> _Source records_
# # # #

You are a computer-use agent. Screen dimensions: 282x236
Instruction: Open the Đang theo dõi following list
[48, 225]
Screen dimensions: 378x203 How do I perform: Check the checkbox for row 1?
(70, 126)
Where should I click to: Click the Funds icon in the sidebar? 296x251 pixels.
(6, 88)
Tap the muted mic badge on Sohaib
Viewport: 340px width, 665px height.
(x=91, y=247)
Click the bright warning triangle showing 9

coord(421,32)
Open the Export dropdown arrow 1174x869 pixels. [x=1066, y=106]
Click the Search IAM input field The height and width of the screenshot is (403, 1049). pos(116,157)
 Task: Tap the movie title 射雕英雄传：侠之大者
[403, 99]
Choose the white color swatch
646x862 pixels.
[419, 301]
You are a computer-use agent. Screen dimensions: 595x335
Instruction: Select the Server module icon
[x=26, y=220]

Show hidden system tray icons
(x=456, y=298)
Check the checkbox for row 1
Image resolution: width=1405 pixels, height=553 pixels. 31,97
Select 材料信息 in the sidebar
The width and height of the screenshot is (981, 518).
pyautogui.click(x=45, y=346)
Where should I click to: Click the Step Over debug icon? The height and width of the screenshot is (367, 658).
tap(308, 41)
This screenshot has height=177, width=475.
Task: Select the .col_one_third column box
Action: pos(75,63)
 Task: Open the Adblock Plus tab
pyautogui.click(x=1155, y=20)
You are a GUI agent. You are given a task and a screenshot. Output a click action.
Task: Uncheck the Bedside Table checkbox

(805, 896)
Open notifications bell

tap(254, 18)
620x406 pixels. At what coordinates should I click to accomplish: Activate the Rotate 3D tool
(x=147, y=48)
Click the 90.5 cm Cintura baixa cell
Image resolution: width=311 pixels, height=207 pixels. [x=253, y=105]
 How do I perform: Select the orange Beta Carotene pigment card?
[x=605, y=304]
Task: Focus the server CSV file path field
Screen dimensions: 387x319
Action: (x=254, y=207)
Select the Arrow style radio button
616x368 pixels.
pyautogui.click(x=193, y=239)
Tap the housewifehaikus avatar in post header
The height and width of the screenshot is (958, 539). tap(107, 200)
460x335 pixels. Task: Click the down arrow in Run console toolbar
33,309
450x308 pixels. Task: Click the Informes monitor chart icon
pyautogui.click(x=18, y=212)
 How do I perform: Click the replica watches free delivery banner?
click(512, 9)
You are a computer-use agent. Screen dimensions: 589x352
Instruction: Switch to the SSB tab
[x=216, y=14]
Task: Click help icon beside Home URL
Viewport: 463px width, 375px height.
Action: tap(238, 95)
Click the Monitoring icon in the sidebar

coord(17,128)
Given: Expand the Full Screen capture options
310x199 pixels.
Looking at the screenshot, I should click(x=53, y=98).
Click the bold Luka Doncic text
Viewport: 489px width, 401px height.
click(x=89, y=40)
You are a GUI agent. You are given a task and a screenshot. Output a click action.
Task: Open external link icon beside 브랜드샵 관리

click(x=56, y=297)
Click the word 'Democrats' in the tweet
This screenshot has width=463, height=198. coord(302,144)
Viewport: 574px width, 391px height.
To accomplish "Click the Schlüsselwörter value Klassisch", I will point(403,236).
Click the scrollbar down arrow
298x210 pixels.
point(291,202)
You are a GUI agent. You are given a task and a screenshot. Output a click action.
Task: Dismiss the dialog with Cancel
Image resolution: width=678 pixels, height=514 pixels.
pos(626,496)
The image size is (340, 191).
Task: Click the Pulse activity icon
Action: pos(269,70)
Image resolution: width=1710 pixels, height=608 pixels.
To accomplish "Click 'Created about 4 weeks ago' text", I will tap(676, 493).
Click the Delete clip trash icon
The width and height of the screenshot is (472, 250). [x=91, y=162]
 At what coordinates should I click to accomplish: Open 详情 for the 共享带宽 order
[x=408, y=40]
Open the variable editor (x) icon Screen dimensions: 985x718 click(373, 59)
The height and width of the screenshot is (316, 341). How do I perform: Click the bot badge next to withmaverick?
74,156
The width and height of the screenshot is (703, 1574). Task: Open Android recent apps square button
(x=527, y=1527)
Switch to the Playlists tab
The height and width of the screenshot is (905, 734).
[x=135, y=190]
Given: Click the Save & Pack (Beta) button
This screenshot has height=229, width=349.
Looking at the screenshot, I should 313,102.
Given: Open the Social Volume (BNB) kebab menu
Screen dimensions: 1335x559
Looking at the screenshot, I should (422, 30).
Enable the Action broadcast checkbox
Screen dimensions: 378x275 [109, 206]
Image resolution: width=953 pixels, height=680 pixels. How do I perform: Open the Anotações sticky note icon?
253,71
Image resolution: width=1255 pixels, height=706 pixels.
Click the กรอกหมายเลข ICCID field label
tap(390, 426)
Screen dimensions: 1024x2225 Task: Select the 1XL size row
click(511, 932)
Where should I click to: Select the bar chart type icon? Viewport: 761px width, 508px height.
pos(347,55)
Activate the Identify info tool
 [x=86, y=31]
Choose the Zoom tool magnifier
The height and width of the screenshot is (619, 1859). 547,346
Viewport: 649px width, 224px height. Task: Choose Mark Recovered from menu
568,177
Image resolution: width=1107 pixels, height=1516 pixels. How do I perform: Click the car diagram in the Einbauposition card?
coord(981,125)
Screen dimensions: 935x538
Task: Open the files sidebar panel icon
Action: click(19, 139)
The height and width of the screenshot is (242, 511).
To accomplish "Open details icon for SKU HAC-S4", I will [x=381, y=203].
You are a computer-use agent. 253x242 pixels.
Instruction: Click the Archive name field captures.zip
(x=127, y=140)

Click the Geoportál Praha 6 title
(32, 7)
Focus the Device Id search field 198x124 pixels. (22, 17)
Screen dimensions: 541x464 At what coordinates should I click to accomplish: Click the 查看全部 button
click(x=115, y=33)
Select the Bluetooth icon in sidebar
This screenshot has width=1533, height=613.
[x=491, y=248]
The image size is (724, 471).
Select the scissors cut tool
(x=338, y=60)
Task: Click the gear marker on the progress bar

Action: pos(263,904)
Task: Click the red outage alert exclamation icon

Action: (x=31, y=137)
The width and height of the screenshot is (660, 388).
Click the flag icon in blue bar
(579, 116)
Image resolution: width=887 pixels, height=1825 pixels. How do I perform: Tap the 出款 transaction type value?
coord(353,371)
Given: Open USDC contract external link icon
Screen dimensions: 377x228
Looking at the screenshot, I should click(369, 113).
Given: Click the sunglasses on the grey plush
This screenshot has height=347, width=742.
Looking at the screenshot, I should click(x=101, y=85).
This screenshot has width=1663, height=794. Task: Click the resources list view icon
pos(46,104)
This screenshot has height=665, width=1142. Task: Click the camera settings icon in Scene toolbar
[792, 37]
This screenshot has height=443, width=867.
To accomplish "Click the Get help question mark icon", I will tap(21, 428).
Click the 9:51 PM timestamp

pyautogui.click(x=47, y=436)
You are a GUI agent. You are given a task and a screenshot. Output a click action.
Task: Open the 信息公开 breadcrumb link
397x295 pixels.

# # # #

> _Instructions for the task_
Among the lines above, count those that include the word "computer". Give only the result.

> _Solution to this task_
4